Metaphors to describe the church, take your pick:
Family of God the Father (Ephesians 3:14-15,2 Corinthians 6:18)
Brothers and sisters with each other in God's family (Matthew 12:49-50)
Bride of Christ (Ephesians 5:31-32)
Branches on a vine (John 15:5)
Olive tree (Romans 11:17-24)
Field of crops (1 Corinthians 3:6-9)
Building (1 Corinthians 3:9)
Harvest (Matthew 13:1-30,John 4:35)
New temple and new priesthood with a new cornerstone (1 Peter 2:4-8)
God's house (Hebrews 3:3-6)
Pillar and foundation the truth (1 Timothy 3:15)
Body of Christ (1 Corinthians 12:12-27)
Temple of the Holy Spirit (2 Corinthians 6:16)
so says quix. do i beleive quix or do i beleive scripture. me thinks i'll stick with scripture thanks.
Hosepipe--INDEED!
Mary, thanks. Too sadly true.
Ask HIM..
Christ is either who he says he was.... and still IS..
-OR-
He isn't who he says he was.... and still ISN'T..
You talk like Christ IS DEAD...
ah now we see real protestantism in action. when it's something protestants like 'its the truth' when its something they reject its 'just a metaphor and means something completely opposite'.
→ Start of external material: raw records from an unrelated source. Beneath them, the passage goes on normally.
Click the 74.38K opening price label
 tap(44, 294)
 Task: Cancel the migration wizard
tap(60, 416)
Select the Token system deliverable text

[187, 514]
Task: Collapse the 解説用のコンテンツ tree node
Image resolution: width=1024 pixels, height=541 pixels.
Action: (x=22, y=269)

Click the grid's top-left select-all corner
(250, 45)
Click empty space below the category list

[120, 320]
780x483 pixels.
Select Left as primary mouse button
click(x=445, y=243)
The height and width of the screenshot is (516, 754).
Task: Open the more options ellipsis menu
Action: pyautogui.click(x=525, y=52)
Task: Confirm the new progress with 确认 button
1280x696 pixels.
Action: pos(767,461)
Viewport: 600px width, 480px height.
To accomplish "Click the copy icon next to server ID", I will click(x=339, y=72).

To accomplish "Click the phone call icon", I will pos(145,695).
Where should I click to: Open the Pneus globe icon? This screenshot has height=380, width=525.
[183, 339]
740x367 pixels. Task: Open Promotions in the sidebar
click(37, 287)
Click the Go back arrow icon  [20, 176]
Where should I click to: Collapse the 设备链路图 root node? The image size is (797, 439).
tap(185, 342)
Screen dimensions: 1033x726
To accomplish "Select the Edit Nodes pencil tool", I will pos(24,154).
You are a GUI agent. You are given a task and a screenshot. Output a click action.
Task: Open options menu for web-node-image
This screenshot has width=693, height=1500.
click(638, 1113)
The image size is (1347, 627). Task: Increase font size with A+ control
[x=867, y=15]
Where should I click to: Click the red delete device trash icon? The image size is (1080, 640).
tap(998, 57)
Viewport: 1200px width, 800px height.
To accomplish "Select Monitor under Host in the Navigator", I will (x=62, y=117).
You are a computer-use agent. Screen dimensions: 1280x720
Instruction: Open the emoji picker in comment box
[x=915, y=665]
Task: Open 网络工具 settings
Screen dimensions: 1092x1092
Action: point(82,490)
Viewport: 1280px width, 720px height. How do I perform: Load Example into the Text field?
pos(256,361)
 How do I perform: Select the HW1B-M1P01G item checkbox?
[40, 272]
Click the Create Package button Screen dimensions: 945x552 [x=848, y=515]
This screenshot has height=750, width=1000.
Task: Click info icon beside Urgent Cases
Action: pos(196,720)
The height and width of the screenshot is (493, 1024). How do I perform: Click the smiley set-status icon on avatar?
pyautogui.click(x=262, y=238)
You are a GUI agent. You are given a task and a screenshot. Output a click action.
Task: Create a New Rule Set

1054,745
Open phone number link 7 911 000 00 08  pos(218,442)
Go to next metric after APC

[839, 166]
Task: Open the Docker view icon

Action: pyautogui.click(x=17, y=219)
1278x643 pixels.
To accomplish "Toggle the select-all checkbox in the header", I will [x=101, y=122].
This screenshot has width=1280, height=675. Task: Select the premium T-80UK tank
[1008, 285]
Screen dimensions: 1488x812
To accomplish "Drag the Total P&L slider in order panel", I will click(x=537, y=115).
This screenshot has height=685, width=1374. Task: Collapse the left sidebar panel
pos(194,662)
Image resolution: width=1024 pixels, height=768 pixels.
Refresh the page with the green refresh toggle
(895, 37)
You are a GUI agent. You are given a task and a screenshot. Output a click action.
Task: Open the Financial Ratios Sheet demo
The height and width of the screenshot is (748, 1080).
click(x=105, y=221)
Ascribing such to my theology is utter unmitigated hogwash.
With no basis in fact at all.
the only mediator we need is Jesus Christ, who IS God in the flesh. Mary or the saints or any other former human being can not mediate on our behalf. Yes, they can pray for us but Jesus is the true mediator. HE goes to the Father on our behalf, nobody else can.
me thinks you're not a beleiver in the trinity.
= = =
It's, I suppose, logical, that rubber Bible, Scripture-mangling customs and habits would faciliate it being very easy to mangle and distort all out of truthful reality someone else's theology.
But it's not prety. Not preferred. Not appreciated. Not true.
I encourage you to abandon such wholesale inaccurate mind-reading characterizations of my theology. I have noted that I am a fierce Trinitarian. God knows that. Everyone who knows me and understands me a gnat's burp's worth knows that.
I cannot be responsible for your being out of touch with my reality on that score. You'll have to answer to God for that.
But I can and will fiercely slap down the wholesale lie that I'm not a strong believer in The Trinity.
GRRRR.
you talk like there's no trinity. like you can ignore Christ when he says that he's the only way to the father. and instead simply proceed to the father for yourself.
Since God created us with our various personality types, I'm sure He wants us to keep them. He just wants us to change our stinking thinking and then our behavior (which comes when we change our thinking). I'm still going to be a maternal woman but now I will be even MORE so.
God will eventually make abundantly clear who has stuck closer to His Word and who has not. I can rest quite peacfully in that conviction.
He MUST be kidding, right? Right? No? SIGH.
rest peacefully then.
the rest of us wil look forward to eternal life.
i suppose the folks in sodom and gammorah felt the same about their personality types. did God want to keep those around?
Is the Scripture about
Christ enabling us to
CRY DADDY directly
also removed from your Bible?
What a surprise!
check out revelations; the saints can indeed intercede for us.